Selected excerpt:
________________________________________
Malaria kills between one and two million people a year. International initiatives such as Roll Back Malaria are committed to halving the burden of malaria through the use of anti-malaria drugs and attacking the mosquitoes that spread the disease. Current efforts against mosquitoes are based largely on the use of insecticide-treated bednets and indoor application of insecticides but there is a pressing need for new strategies which will be applicable in different environments, affordable, and complementary to existing interventions.
One possible strategy is to control mosquito populations is to treat their breeding sites (i.e. all aquatic areas) with a larvicide. However, such a non-selective strategy is not only logistically difficult and expensive but raises environmental concerns. NRI is therefore teaming up with scientists from the London School of Hygiene and Tropical Medicine, the Royal Institute of Technology, Sweden and the International Centre for Insect Physiology and Ecology, Kenya to assess whether a more targeted approach can be developed.
________________________________________
Data provided:
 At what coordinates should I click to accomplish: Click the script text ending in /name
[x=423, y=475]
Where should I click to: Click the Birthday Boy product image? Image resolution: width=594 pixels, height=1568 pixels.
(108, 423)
________________________________________
Work order A:
Do the following statements agree with the malaria passage above? Answer yes or no for each, and quote the exact words that decide it.
(i) Malaria kills between one and two million people each year.
(ii) Current efforts against mosquitoes rely mainly on treating breeding sites with larvicide.
(iii) NRI is working with an institute based in Kenya.
Work order B:
Please summarize the malaria passage in two sentences.
Work order C:
Carry the malaria passage forward from its final sentence.

Written reply A:
(i) Yes: "Malaria kills between one and two million people a year."
(ii) No: "Current efforts against mosquitoes are based largely on the use of insecticide-treated bednets and indoor application of insecticides"
(iii) Yes: "the International Centre for Insect Physiology and Ecology, Kenya"

Written reply B:
Malaria kills between one and two million people a year, and current mosquito control relies mostly on insecticide-treated bednets and indoor insecticides, so new, affordable, complementary strategies are urgently needed. Treating all breeding sites with larvicide is difficult, expensive and environmentally worrying, so NRI and partners in London, Sweden and Kenya are assessing whether a more targeted approach can be developed.

Written reply C:
Mosquito larvae are not found in all water bodies. Preliminary data suggests that different bodies of water produce different odours, according to the bacteria present, and that pregnant female mosquitoes use these odours to select suitable breeding sites. If we can understand the chemical ecology underlying this process then we will have the basis for identifying key breeding sites and hence a rational basis for selective larviciding.
At NRI, Steve Torr, Gabriella Gibson and David Hall, along with PhD students Frances Hawkes and James Broom, are carrying out laboratory studies to quantify the behavioural responses of mosquitoes to natural odours and identify the particular chemicals which cause these responses.